Le carême est aussi le temps où Eglise essaie d’une façon spéciale d’éduquer et d’élargir le regard des chrétiens. Elle propose que notre partage déborde la dimension personnelle pour entrer dans une dimension collective. L’aide de certains organismes européens vient des campagnes de carême, mais souvent aussi de gens simples qui prennent sur leur nécessaire pour en aider d’autres.


En résumé, pour les chrétiens que nous sommes, le carême est ce temps de montée vers Pâques à la suite du Christ qui nous fait marcher sur ses pas. L’insistance porte sur la conversion intérieure, un retour à Dieu, et le partage.



2- Qu’est-ce que « faire Ramadan » veut dire pour un musulman ?


Pour un musulman, le jeûne du Ramadan est une pratique commandée par le Coran (Sourate 2, 183, 187).

« O vous qui croyez, le jeûne vous a été prescrit comme il a été prescrit à ceux qui furent avant vous. Peut-être ferez-vous œuvre de piété. »


Quelques précisions :


  • L’Islam connaît différentes formes de jeûnes, volontaires ou prescrits occasionnellement, dont la plus importante et la seule prescription pour tous est le Ramadan.

  • Ramadan est le nom donné au neuvième mois de l’année lumière musulmane ; le jeûne de ce mois en porte donc le nom. Cette période dure de 29 à 30 jours ; elle commence à la vue de la nouvelle lune de Ramadan et finit à la vue de la nouvelle lune du mois suivant, le mois de Chawwal.

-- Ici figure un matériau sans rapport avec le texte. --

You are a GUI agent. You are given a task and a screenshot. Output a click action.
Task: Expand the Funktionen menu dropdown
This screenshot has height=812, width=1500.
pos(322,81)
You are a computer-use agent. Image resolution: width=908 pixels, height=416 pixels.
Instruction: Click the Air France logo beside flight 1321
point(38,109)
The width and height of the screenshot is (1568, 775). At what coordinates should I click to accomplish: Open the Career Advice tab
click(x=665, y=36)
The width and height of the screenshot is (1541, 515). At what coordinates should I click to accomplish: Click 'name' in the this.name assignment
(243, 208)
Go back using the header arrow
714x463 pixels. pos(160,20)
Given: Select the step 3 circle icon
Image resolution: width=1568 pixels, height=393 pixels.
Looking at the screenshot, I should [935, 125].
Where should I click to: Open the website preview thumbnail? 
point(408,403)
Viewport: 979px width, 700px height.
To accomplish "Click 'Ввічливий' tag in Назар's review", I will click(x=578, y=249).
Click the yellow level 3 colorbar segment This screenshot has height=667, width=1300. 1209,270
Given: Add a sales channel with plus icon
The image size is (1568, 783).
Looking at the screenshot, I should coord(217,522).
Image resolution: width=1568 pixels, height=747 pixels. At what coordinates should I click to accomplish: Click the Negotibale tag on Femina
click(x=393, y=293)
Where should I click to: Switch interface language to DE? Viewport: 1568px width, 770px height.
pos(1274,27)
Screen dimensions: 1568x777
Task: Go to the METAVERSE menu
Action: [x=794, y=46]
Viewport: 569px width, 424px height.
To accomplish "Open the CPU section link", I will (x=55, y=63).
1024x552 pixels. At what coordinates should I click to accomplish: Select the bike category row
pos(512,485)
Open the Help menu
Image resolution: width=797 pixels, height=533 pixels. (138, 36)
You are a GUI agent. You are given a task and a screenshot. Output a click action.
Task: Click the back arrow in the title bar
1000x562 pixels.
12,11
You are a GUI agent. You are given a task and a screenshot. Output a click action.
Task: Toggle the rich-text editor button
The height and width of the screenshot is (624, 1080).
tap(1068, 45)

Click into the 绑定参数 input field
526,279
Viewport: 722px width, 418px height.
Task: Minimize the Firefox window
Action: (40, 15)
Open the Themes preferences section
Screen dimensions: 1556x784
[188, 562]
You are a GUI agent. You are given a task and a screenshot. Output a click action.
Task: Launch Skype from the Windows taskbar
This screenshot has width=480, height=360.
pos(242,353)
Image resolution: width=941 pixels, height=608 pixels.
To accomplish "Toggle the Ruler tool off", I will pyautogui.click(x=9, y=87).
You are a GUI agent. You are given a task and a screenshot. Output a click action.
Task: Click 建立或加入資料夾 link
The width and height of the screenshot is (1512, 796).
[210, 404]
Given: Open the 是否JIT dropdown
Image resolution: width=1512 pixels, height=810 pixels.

  • « Jeûne » se dit en arabe "Siyyam ou Sawm", mot qui a comme racine « s’abstenir ».

  • Le Coran a été révélé durant le mois du Ramadan (S. 2, 185) : c’est l’évènement essentiel de ce mois.

V. 185 : « Le mois du jeûne est le mois du Ramadan dans lequel on a fait descendre la Révélation comme Direction pour les hommes et preuves de la direction et la salvation… Magnifiez Allah par gratitude qu’il vous a dirigés ! Peut-être serez-vous reconnaissants. »
La nuit de la révélation s’appelle aussi la nuit du destin (Laylat al qadr) : les musulmans la vivent dans les derniers jours du Ramadan ; souvent, au Burkina Faso, elle a lieu le 27e jour.


Faire Ramadan (ne disons pas faire Carême), cela veut dire : un jeûne pendant tout un mois, le mois lunaire du Ramadan. On s’abstient de manger, de boire, de fumer ainsi que de tout plaisir sexuel. Le premier repas ne se prend qu’après le coucher du soleil. Pendant la nuit, on peut manger, boire etc., jusqu’à l’aube. Ce jeûne dure jusqu’à la nouvelle lune, soit 29 ou 30 jours.


Le mois du Ramadan se termine par une joyeuse fête, la plus marquante de l’année musulmane avec celle du Mouton : on l’appelle la « Petite fête » Aïd el Fit. Les femmes préparent de la bonne nourriture, on se rend visite, on échange des cadeaux. Ce jour-là, les enfants sont spécialement gâtés, on s’habille avec des habits neufs, et c’est souvent aussi un jour de réconciliation entre personnes ou entre familles.


Le Ramadan n’est pas la préparation d’une fête en souvenir des évènements, c’est une obéissance à s’exercer au jeûne selon ce que demande le Coran (2, 183-187).

Il est bien suivi partout pour monter son attachement à la communauté musulmane.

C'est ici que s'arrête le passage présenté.